Suspending Ross for the rest of the season, totally within their rights, would have show the tiniest amount of empathy and understanding. But the Hawks aren’t interested in that as long as the register is oozing cash and the seats are filled. So the next time you hear someone talk about some team or organization needing “a Rocky Wirtz turnaround,” you can laugh as hard as a I do where you puke up a lung. Rocky and McD have proven beyond a doubt this season that they’re the very definition of “born on third.”
-Speaking of spineless and brainless, we have the discovery of the NHL’s emails regarding head injuries, and now you won’t be so embarrassed the next time your drunk uncle sends you something because at least he’s not running a professional sports league. This is why you don’t let these types of cases actually get to the discovery stage, because now you’re basically on the floor.

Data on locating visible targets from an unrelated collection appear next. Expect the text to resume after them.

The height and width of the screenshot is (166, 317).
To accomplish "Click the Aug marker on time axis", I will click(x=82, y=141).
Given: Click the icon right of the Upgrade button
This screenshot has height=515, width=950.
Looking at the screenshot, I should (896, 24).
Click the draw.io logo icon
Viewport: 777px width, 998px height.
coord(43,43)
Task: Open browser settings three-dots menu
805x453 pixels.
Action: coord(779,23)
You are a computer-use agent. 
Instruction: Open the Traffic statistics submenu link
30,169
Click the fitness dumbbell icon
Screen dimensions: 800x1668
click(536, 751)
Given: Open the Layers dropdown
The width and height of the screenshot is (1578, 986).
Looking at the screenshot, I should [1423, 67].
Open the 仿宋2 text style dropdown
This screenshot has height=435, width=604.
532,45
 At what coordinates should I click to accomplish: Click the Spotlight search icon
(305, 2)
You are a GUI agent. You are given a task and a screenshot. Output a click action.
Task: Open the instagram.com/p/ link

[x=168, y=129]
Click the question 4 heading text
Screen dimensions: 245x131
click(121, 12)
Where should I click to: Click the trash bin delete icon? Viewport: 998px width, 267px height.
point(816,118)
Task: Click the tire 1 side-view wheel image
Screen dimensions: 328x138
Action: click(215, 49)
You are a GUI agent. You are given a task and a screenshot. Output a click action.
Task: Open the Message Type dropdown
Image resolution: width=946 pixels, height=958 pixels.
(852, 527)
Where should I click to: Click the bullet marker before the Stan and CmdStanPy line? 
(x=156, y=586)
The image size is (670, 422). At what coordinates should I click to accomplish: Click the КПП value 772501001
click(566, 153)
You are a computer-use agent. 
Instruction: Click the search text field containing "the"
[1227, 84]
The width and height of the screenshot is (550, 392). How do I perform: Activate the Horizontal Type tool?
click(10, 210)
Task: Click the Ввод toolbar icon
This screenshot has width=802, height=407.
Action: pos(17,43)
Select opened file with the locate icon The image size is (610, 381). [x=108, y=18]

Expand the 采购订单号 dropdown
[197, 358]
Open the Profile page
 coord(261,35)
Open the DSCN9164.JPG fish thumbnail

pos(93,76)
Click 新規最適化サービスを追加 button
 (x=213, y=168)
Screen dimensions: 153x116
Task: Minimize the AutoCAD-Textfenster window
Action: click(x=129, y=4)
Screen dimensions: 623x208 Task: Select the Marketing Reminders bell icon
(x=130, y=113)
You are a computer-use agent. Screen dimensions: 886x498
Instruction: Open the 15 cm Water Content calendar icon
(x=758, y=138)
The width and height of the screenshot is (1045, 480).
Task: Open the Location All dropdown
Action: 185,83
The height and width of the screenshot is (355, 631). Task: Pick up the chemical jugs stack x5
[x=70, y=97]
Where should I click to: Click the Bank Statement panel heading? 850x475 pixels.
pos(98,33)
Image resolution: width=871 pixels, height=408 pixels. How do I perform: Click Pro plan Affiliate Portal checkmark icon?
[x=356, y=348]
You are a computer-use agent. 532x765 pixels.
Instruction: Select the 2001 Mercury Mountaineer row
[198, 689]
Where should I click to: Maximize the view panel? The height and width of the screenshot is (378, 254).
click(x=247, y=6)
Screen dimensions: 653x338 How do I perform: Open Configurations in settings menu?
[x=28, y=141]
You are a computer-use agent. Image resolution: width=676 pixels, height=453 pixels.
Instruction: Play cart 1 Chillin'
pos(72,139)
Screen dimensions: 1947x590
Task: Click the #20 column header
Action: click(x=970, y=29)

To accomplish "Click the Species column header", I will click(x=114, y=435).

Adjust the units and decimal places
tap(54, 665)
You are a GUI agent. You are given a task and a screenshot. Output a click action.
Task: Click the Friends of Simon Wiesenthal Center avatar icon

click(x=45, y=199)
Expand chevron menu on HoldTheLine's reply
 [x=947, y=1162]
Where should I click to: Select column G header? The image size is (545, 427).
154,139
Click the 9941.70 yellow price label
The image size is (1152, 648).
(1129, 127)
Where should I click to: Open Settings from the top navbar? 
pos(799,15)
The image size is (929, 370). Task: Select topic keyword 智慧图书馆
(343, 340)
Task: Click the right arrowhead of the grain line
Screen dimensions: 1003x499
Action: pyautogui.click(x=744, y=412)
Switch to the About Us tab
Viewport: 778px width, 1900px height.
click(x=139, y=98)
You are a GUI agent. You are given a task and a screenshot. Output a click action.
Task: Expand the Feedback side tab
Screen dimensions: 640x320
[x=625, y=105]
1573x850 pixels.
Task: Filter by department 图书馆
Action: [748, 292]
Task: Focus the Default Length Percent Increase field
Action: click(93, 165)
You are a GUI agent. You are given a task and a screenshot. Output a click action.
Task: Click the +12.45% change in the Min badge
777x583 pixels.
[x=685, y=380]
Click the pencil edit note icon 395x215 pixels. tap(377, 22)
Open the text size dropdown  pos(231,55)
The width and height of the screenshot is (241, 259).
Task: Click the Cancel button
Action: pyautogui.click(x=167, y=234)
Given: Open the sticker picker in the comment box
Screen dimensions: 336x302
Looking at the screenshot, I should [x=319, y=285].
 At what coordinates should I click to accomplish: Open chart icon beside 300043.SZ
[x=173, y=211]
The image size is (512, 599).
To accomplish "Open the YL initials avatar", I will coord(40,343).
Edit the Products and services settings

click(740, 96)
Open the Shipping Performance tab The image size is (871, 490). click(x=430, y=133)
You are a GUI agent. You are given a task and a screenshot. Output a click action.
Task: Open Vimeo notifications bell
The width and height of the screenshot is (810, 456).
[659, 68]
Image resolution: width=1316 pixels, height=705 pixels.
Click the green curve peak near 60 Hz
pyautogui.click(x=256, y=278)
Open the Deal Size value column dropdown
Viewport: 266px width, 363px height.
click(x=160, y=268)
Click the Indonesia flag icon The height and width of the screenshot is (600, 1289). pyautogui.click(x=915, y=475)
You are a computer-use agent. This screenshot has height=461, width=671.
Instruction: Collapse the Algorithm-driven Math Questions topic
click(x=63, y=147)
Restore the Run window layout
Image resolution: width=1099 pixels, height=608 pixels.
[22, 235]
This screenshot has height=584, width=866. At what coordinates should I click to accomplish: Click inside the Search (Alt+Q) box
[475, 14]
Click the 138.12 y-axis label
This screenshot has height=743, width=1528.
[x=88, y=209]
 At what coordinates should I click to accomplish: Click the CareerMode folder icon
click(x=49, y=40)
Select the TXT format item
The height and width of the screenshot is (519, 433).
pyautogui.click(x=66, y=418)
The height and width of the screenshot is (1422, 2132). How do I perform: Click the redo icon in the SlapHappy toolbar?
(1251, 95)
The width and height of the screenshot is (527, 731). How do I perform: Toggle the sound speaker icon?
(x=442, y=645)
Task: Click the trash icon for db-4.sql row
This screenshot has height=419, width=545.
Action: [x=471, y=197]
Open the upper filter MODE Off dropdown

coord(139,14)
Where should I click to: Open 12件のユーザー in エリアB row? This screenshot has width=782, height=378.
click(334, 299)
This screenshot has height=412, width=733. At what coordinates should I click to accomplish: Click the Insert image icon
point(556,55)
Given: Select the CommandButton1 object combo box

The NHL can’t cut the check that the NFL did to avoid this sort of thing of course, but now they might have to. That’ll do wonders for the league’s finances I’m sure. It makes you wonder just how shitty of a lawyer Gary Bettman must’ve been, if he’s this helpless. The thing is none of this was really a surprise, we knew how the NHL and its teams generally felt about head injuries (including the one here). As Chris Block once pointed out to me, the night after the Montadors announced a suit against the league for the treatment of Steve (but not the Hawks because they did everything they could for that family to avoid being sued, and that’s why they did it) saw Joel Quenneville praising Andrew Shaw picking a fight in Nashville. How’s that for optics?
What a sea of stupid. It’s a wonder we don’t all drown.